Tuesday 4:15 p.m.–5 p.m.
Python Sorted Collections
Grant Jenks
- Audience level:
- Intermediate
- Category:
- Python Libraries
Description
C++, Java, and .NET provide sorted collections types. Wish Python did too? Look around and you'll find Pandas DataFrame indexes, Sqlite in-memory databases, even redis-py sorted set commands. The SortedContainers module was designed to fill this gap with sorted list, dict and set implementations. It's written in pure-Python but generally faster than C-extension modules. Come see how it works.
Abstract
Python's standard library is great until you need sorted collections types. Most go far with the standard library's `bisect`, `heapq`, and `queue.PriorityQueue`. Others mistake `collections.OrderedDict` for a dictionary that maintains sort order. But when you really need a sorted list, dict, or set, you're faced with a dozen varying options on PyPI. Together we'll look at when to use sorted collections types and the tradeoffs of those options.

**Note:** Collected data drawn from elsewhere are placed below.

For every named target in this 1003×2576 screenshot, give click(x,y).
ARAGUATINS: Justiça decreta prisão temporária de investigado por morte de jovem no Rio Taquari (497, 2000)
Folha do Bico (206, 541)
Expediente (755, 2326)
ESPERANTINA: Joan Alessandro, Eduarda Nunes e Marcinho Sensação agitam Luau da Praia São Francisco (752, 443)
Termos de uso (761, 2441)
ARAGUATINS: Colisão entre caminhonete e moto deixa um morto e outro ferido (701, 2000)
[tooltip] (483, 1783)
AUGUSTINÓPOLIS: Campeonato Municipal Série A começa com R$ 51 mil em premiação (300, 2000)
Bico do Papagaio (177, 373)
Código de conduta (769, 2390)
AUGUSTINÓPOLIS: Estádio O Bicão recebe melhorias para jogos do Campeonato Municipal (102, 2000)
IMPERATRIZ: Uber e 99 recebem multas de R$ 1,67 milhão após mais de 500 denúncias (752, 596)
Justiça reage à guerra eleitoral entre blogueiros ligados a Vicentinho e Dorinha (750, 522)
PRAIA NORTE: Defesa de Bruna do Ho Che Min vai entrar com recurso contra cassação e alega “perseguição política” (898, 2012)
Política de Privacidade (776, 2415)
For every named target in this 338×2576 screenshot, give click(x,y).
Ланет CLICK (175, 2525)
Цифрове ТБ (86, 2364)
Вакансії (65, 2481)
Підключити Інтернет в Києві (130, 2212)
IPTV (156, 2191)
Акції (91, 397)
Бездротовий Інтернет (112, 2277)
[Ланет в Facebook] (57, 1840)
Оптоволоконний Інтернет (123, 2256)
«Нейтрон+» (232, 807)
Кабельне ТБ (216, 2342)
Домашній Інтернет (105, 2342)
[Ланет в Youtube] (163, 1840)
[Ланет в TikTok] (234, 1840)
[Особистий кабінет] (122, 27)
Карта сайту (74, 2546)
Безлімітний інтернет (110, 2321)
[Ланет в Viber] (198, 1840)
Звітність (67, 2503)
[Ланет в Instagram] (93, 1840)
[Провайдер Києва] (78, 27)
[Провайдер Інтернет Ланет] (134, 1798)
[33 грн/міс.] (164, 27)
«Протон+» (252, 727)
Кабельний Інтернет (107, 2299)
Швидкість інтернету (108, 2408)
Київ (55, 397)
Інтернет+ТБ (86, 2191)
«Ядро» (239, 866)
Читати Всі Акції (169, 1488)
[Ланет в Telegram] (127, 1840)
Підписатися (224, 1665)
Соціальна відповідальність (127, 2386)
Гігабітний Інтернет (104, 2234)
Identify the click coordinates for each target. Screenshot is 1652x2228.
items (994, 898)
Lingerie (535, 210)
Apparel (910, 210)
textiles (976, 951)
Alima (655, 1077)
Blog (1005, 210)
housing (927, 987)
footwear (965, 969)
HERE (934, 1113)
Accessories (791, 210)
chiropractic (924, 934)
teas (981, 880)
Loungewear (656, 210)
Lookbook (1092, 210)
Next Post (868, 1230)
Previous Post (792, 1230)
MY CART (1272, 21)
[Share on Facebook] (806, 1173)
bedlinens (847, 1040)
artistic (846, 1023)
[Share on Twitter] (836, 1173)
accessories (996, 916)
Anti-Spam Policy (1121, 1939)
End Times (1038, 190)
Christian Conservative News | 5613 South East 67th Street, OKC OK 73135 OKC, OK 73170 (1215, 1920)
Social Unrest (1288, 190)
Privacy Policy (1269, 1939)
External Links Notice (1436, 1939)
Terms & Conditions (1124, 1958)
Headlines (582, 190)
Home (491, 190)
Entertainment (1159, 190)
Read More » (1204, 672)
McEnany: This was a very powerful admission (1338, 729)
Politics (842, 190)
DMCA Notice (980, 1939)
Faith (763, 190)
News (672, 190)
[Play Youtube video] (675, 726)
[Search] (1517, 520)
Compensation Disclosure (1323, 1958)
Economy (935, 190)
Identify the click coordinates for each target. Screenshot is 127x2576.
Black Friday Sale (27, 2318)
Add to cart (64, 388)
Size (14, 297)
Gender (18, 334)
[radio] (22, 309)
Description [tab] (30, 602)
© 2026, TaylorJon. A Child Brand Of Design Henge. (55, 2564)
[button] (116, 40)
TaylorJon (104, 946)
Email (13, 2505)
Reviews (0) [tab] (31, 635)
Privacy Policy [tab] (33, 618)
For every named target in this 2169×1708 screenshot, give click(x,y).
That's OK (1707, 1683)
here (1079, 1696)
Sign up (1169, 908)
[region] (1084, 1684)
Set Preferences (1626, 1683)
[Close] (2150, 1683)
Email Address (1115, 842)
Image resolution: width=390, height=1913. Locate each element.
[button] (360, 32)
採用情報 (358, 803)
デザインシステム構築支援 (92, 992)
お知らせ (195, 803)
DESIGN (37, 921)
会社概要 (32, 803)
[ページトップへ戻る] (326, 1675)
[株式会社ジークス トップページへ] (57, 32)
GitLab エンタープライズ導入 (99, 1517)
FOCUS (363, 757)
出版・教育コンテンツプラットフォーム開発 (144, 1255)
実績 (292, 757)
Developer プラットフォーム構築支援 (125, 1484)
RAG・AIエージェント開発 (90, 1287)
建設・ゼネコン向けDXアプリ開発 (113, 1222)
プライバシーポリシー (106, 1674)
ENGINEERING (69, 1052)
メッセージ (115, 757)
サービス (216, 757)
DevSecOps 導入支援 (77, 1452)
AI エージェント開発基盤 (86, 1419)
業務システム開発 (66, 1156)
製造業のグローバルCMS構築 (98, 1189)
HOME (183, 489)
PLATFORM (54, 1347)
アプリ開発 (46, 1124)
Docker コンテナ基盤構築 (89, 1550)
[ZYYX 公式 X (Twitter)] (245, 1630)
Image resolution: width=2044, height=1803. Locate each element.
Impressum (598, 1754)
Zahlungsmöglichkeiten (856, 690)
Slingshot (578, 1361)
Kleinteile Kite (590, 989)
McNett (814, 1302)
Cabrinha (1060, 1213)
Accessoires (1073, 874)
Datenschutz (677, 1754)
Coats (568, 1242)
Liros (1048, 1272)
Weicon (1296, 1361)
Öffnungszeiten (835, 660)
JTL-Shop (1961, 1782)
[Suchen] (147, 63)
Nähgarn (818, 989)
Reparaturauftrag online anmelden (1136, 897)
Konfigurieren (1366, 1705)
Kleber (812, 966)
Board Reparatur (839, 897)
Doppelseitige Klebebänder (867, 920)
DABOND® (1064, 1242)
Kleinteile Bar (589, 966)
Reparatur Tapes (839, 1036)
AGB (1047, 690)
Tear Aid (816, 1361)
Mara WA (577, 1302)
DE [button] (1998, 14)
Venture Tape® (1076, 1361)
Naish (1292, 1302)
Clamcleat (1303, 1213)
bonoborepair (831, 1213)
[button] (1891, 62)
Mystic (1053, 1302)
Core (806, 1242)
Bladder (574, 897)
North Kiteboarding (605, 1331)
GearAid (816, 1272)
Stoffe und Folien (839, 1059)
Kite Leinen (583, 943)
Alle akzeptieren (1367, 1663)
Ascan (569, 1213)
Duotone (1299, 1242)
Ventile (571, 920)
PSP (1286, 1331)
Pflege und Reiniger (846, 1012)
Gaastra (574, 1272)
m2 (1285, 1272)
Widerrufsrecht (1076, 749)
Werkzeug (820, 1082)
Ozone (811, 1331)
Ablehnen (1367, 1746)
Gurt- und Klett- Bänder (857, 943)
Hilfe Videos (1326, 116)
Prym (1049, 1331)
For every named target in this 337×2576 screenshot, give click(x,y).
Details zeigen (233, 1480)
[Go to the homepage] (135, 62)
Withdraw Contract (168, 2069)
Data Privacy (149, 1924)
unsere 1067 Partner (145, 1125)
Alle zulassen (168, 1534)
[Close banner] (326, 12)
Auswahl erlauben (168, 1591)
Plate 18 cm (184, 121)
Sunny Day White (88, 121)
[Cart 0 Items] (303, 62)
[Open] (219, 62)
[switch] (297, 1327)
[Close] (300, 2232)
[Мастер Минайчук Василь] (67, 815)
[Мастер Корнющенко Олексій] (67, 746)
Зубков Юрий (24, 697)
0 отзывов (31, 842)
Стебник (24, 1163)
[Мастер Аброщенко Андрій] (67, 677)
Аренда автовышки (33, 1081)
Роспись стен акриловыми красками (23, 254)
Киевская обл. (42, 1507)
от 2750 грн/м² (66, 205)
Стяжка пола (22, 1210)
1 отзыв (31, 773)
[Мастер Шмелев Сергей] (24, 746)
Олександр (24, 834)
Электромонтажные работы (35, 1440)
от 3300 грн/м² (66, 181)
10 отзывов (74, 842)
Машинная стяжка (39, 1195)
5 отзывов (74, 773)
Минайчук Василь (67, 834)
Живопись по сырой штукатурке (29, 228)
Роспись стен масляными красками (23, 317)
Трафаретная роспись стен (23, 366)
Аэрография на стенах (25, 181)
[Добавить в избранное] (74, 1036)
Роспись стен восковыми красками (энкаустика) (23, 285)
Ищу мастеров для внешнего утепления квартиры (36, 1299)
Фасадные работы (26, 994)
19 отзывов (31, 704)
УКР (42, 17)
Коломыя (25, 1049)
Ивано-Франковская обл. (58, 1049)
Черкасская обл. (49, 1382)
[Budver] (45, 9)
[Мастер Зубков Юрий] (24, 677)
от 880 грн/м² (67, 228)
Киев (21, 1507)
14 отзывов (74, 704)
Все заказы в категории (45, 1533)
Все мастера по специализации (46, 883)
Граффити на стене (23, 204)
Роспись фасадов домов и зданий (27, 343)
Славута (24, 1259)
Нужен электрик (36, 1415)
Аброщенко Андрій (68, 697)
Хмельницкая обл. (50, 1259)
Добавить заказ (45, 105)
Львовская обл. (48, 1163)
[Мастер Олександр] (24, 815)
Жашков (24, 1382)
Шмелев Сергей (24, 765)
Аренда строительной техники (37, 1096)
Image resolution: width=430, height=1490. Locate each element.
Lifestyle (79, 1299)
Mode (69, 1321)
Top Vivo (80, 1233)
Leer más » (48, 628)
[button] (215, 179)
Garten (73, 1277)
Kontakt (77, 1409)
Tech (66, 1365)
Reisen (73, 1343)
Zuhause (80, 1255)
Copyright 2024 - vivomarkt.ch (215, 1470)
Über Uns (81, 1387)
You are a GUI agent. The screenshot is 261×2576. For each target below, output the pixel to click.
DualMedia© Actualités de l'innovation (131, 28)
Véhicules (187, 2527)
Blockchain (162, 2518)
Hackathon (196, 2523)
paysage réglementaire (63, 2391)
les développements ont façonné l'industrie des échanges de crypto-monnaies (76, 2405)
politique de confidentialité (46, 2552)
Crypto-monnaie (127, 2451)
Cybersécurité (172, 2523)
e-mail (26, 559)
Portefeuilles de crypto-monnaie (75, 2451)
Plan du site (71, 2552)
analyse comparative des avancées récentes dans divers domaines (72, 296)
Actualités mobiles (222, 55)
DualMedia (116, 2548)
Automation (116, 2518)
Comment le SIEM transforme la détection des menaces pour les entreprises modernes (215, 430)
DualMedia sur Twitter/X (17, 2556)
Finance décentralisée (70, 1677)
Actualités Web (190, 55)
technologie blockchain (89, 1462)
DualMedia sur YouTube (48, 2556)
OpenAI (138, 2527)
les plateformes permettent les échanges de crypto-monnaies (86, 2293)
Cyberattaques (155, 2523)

Of particular focus will be the SortedContainers module, an Apache2 licensed collections library, written in pure-Python and as fast as modules with C-extensions. Performance is a feature in SortedContainers and benchmarks across alternatives, runtimes, and workloads will be highlighted. After only a couple years, SortedContainers has gained popularity and unseated decade-old incumbents.
Our discussion will survey what makes SortedContainers so fast. We'll see why benchmarks matter most in claims about performance and why the strengths and weakness of modern processors affect how you choose your data structures. It's possible to write fast code in pure-Python! Come see where algorithms and theory intersect processors and machines.